** start of Supplied passage **

The theory of evolution truly is the dire enemy of everything that the common variety of Christian fundamentalists believe about themselves, this world, and the afterlife. If human beings really did evolve from very different life forms, and if we are still evolving - so that the human beings of a million years hence are bound to be at least as different from us as we are from the hairy, gibbering little upright scramblers of a million years ago-then the entire creationist world view is exposed as a cruel and tacky hoax.

That view simply won't admit of a Creator prying open an australopithecene and sticking an immortal soul in among its giblets. It requires that the first human beings had no ancestors at all, much less beastly ones, and that they looked, spoke, and thought pretty much as we do. They simply appeared out of nothingness not very long ago with all the earth's other flora and fauna, finished products from the gitgo and never works in progress, and the life forms haven't changed since. No new species have appeared, and if some of the originals disappeared, dinosaurs for example, it was only because they didn't come running when Noah honked the all aboard.

If all of this isn't literally true-not just mythically true-then in the creationist view the whole business fades to hoax, as bereft of verisimilitude as a masquerade: Heaven and Hell become fairy-tale places and when you die you die.

** end of Supplied passage **
** start of Material shown **

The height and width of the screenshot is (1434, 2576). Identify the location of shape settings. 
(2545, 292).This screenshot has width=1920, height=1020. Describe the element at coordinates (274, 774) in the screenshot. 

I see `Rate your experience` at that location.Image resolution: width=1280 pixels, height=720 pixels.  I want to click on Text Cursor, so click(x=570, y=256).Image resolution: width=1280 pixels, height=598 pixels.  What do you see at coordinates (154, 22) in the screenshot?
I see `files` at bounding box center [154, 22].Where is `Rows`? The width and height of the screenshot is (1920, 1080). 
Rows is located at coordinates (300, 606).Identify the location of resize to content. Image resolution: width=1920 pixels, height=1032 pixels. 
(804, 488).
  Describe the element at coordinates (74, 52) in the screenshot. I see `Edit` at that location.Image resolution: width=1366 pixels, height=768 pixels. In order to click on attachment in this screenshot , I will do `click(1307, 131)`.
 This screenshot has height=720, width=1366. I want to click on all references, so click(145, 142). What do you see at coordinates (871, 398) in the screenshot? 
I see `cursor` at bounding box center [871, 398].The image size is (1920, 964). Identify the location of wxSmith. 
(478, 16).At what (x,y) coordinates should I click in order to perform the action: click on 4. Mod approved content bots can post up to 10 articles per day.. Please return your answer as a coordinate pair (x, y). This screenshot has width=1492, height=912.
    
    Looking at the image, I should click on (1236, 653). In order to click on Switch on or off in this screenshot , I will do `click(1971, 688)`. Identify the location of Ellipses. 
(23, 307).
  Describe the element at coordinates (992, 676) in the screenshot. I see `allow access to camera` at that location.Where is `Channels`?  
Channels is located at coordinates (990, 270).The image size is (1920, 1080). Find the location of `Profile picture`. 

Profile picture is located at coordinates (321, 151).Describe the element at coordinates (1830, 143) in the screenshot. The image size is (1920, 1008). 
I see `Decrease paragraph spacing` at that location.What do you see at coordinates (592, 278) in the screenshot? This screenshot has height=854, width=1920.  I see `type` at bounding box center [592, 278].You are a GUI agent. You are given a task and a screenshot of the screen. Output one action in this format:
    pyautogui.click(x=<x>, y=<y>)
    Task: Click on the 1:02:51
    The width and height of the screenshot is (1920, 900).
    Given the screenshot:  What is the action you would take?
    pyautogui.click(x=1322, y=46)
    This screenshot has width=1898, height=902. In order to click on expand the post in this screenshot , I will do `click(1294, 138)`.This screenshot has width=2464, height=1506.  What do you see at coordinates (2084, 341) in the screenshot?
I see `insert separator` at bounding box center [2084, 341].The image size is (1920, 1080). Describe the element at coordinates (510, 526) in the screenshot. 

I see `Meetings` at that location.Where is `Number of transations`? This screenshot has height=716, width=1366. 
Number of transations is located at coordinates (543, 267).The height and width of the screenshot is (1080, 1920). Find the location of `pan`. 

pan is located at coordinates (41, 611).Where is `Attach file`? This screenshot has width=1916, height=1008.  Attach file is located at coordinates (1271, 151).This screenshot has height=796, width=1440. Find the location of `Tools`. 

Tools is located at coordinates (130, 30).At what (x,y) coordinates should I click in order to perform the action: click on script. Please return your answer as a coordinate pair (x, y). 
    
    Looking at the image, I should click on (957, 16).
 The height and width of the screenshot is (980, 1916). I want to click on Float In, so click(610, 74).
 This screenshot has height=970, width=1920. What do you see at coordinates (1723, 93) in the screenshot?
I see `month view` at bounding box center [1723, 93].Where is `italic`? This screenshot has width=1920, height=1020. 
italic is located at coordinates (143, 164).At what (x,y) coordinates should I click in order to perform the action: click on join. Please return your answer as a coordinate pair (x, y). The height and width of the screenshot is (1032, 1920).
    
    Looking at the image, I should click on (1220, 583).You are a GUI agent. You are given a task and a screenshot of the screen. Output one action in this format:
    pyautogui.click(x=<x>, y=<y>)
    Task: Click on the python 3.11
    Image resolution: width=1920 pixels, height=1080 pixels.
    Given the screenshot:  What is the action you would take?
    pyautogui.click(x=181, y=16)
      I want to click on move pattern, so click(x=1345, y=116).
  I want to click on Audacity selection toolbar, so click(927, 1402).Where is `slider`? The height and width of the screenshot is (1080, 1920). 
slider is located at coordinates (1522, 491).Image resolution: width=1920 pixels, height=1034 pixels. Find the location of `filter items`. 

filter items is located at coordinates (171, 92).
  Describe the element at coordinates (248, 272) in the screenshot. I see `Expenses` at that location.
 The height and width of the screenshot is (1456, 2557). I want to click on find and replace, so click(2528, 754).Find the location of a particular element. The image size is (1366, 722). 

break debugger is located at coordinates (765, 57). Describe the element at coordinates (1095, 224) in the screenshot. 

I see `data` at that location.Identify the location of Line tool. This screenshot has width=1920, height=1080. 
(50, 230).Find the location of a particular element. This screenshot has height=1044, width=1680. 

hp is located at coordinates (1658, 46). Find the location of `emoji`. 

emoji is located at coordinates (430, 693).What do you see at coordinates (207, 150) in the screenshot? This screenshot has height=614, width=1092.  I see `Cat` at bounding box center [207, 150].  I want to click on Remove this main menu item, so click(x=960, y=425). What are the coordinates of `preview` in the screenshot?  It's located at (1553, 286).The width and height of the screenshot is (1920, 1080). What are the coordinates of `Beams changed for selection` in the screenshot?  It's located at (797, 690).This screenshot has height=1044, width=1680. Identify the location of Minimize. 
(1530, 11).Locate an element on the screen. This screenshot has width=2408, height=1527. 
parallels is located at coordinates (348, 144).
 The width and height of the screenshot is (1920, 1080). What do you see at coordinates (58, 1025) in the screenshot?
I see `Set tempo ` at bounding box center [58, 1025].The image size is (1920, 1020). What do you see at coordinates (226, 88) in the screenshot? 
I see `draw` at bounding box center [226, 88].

** end of Material shown **

Set tasks:
1. Reproduce the essay on evolution and creationism word for word, starting at "That view simply" and ending at "die you die.".
2. Translate this sentence from the essay on evolution and creationism into Spanish: "It requires that the first human beings had no ancestors at all, much less beastly ones, and that they looked, spoke, and thought pretty much as we do."
3. Write the next part of the essay on evolution and creationism, picking up after its final sentence.

Exercise responses:
1.
That view simply won't admit of a Creator prying open an australopithecene and sticking an immortal soul in among its giblets. It requires that the first human beings had no ancestors at all, much less beastly ones, and that they looked, spoke, and thought pretty much as we do. They simply appeared out of nothingness not very long ago with all the earth's other flora and fauna, finished products from the gitgo and never works in progress, and the life forms haven't changed since. No new species have appeared, and if some of the originals disappeared, dinosaurs for example, it was only because they didn't come running when Noah honked the all aboard.

If all of this isn't literally true-not just mythically true-then in the creationist view the whole business fades to hoax, as bereft of verisimilitude as a masquerade: Heaven and Hell become fairy-tale places and when you die you die.

2. Exige que los primeros seres humanos no tuvieran ningún antepasado, y mucho menos antepasados bestiales, y que tuvieran un aspecto, hablaran y pensaran más o menos como nosotros.

3.
A great many of the more sophisticated Christians, and adherents of other faiths, have artfully adapted to the more trying of the Darwinian implications - the geological time scale and the slow development by natural processes of the more complex life forms, including the one clever enough to have made "I'll be a monkey's uncle" into a rather cheerful, humorous figure of speech. But from their high crags of literalism and uniformitarianism, the fundamentalists haven't been able to make that leap. Their faith admits of no accommodation or compromise, and for them the old conflict between science and religion remains stark and irreconcilable. In their estimation, you either swallow the whole camel or strain at the first gnat and beg off altogether. You accept and affirm "the truth," as Rep. Holt outlined it in his HB 2548 a few days ago, or you scuttle your old monkey bohunk on down to the brimstone cubby that already has your John Henry on it.

They've got so much invested in this proposition that one might almost forgive them their trespasses like HB 2548 - or one might if the target of their anti-evolution lurchings weren't always the children. Their own children, your children, all children, waylaid unsuspecting in the classroom when they suppose they're getting the bona fide scientific skinny. Drafting poor old damned-if-they-do-or- don't science teachers to serve as creationism's instrument, its cootied prophets holding forth.

Meantime, science has no such evangels, nor enthusiasts, nor even lobbyists. And it doesn't dispute any of the creationists' redneck calumnies so much as it blithely ignores them. It just goes on about its business serene and oblivious, pondering anatomical relics and examining lizard bones 25,000 times older than those of slain Abel. It doesn't even speak the same language as the yokels eternally laying it siege: 142 years after "Origin." For example, they still haven't the first clue what science means by the word "theory," and give them another 142 years and they still won't know... and won't care, and won't wear no underwear.

And yet defenseless as science appears in these recurrent little sallies ag'in it, there's never the least doubt which point of view will prevail, and which table will end up looking for all the world like the Nairobi Trio. Igno and supe got some new ink with HB 2548, with their old bud dumb middlemanning in the House well to their Rastus and Roofus endplay, but they looked such buffoons that it was awful hard to see danger in them. If a ponderable threat to the integrity of scientific thinking and teaching and learning in Arkansas ever does materialize, surely its point of origin won't be such a congress of clowns.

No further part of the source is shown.